▶ **Aim**
Switch every instance of "height and width" in the material below to "dimensions", leaving all else unchanged, and reproduce the material without the pictures.
== Records for the task ==
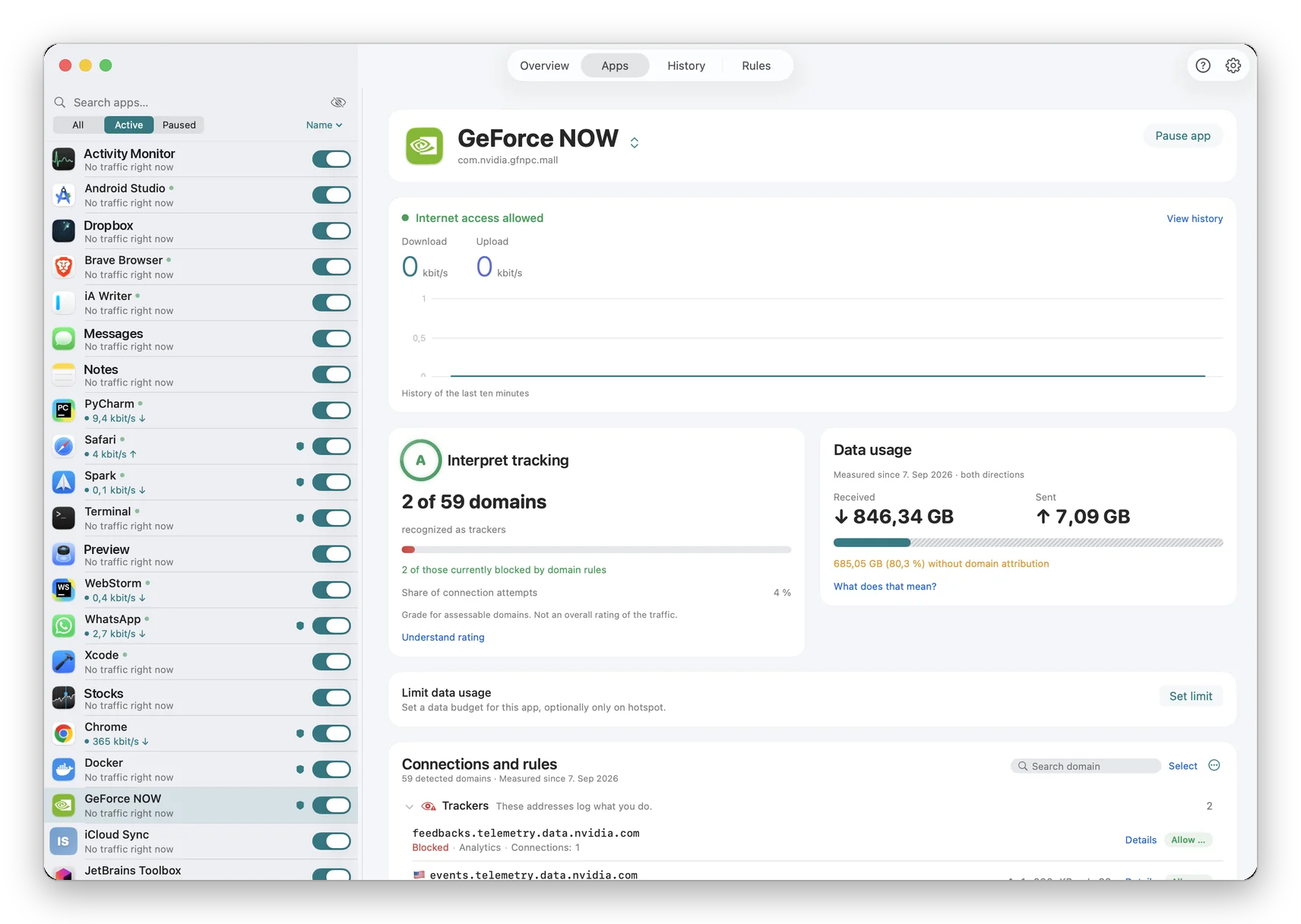Open the Name sort dropdown
The width and height of the screenshot is (1301, 924).
tap(324, 125)
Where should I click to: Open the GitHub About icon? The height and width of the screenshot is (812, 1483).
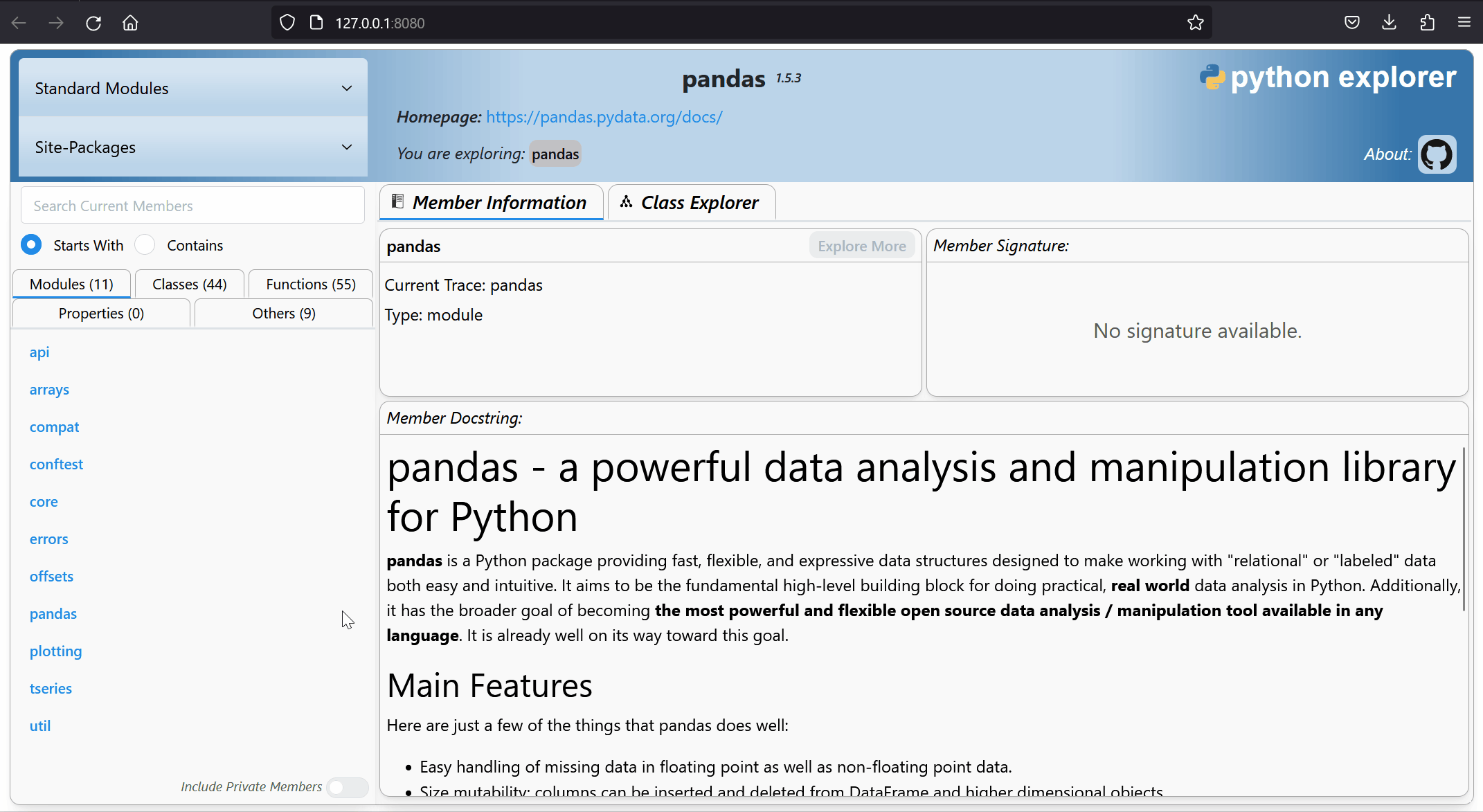tap(1437, 154)
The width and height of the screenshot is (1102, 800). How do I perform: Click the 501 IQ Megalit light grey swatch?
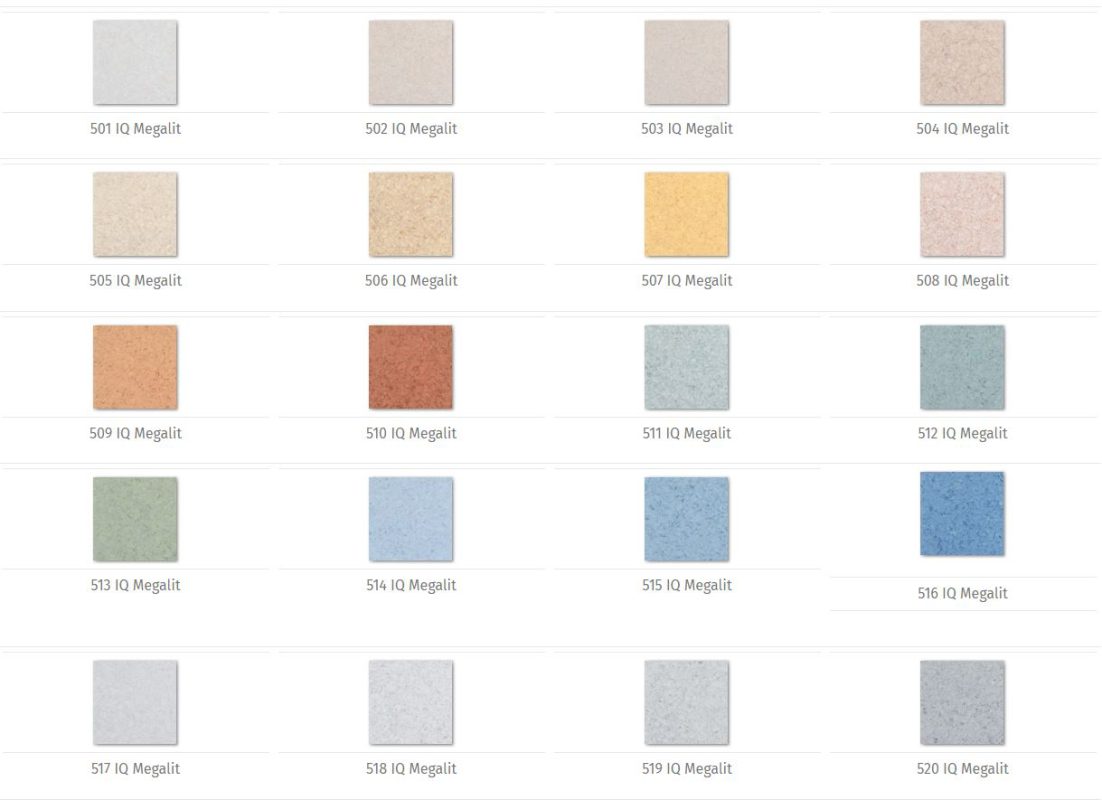(x=135, y=62)
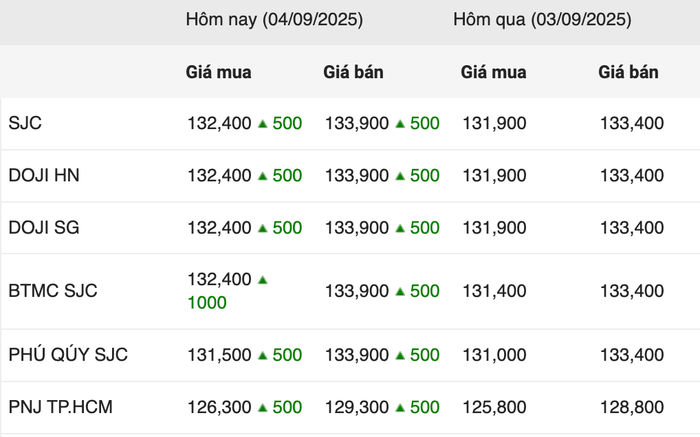Select the PHÚ QUÝ SJC row label
This screenshot has height=437, width=700.
point(68,355)
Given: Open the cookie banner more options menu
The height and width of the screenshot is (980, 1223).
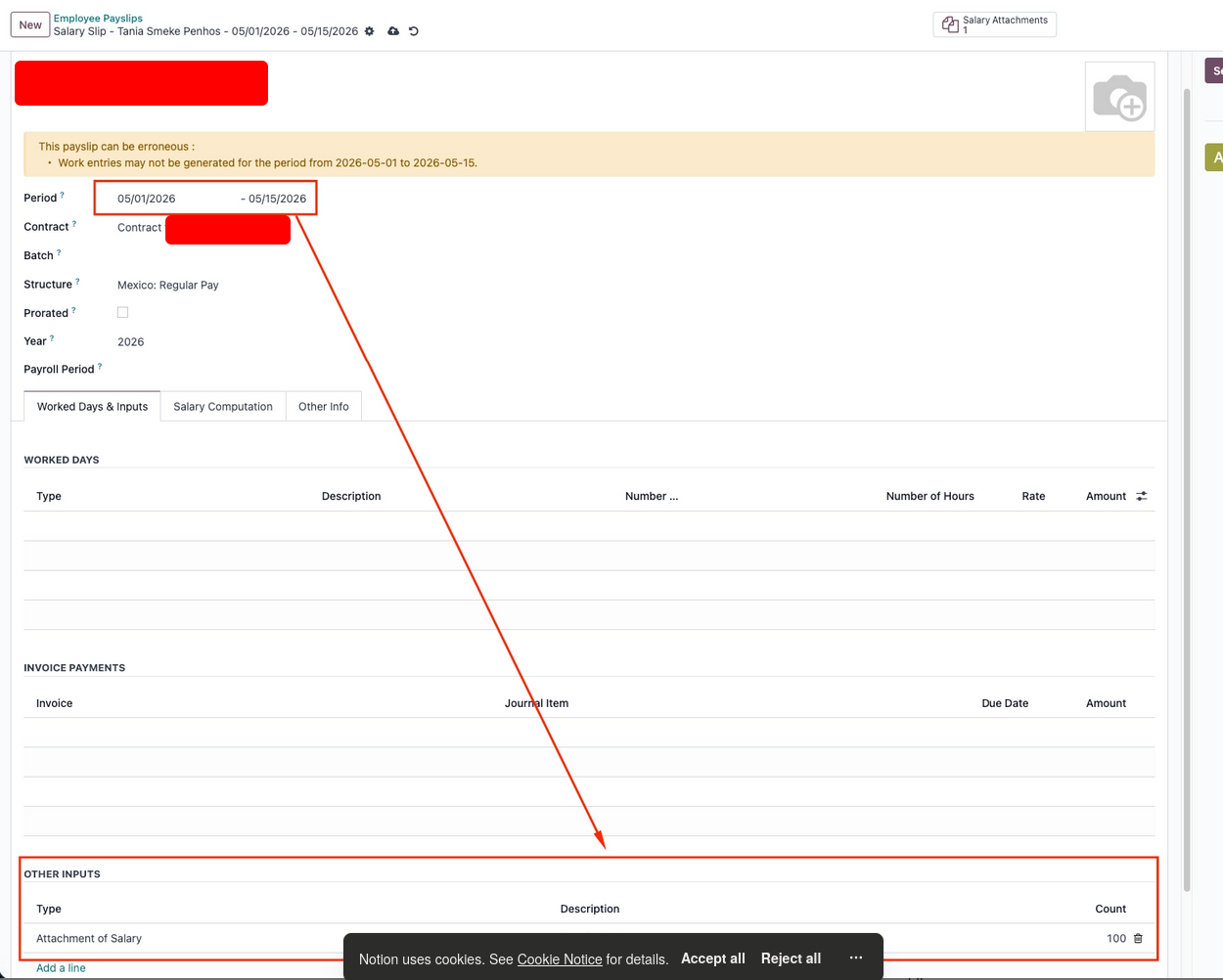Looking at the screenshot, I should pos(856,958).
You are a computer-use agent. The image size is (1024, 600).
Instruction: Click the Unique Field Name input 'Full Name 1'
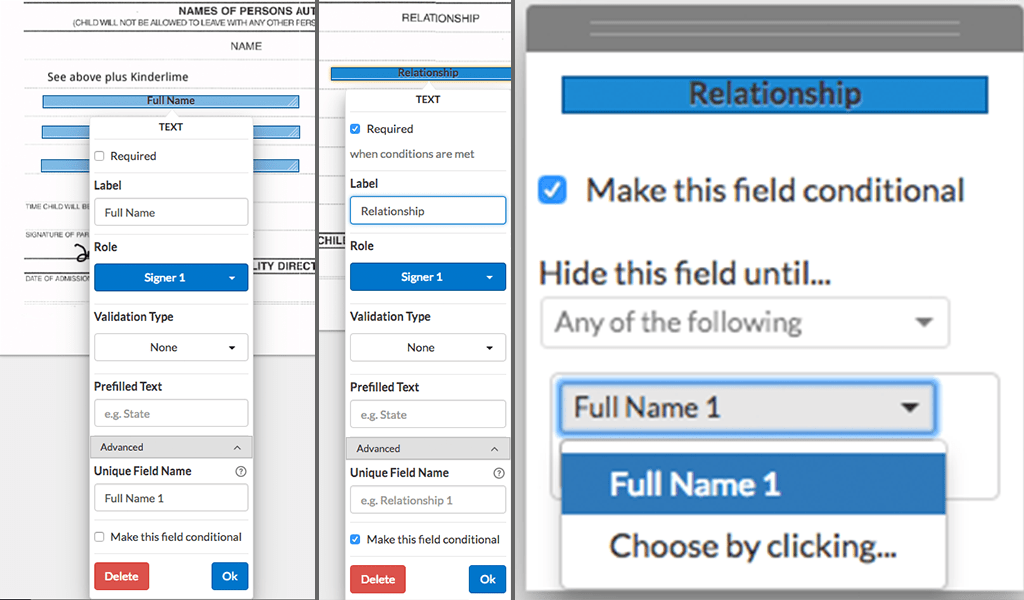(171, 498)
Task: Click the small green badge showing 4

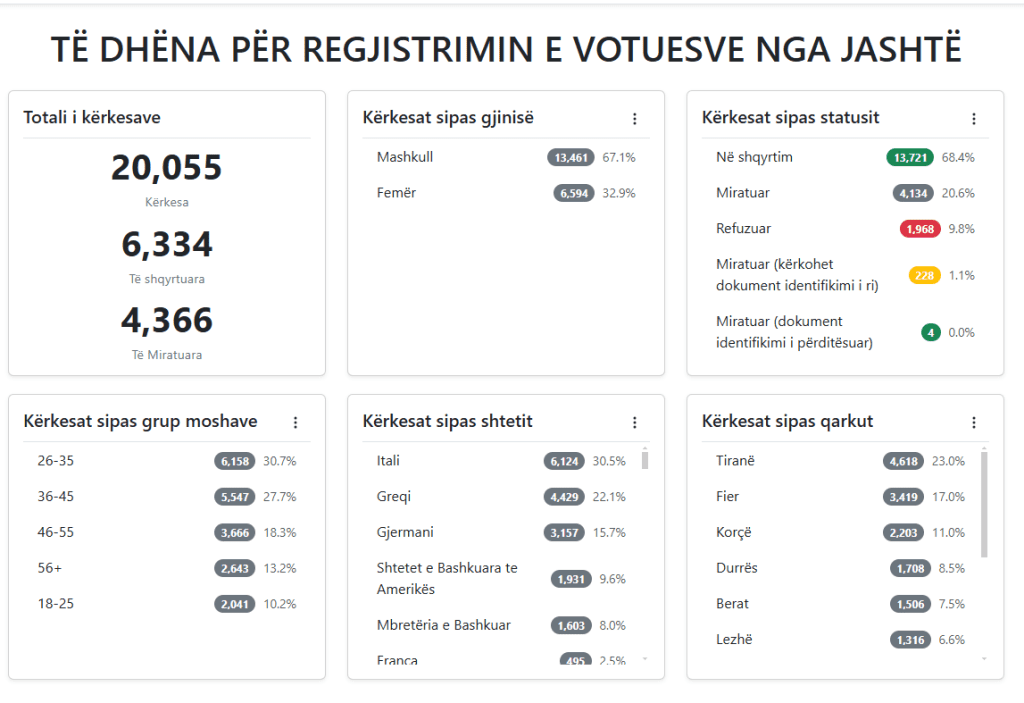Action: pyautogui.click(x=931, y=332)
===
▶ **Result**
Open the Name sort dropdown
The width and height of the screenshot is (1301, 924).
tap(324, 125)
Where should I click to: Open the GitHub About icon? The dimensions of the screenshot is (812, 1483).
tap(1437, 154)
The width and height of the screenshot is (1102, 800). How do I perform: Click the 501 IQ Megalit light grey swatch?
(x=135, y=62)
Select the PHÚ QUÝ SJC row label
This screenshot has height=437, width=700.
point(68,355)
Given: Open the cookie banner more options menu
The dimensions of the screenshot is (980, 1223).
Looking at the screenshot, I should pos(856,958).
You are a computer-use agent. The image size is (1024, 600).
Instruction: Click the Unique Field Name input 'Full Name 1'
(171, 498)
Task: Click the small green badge showing 4

Action: pyautogui.click(x=931, y=332)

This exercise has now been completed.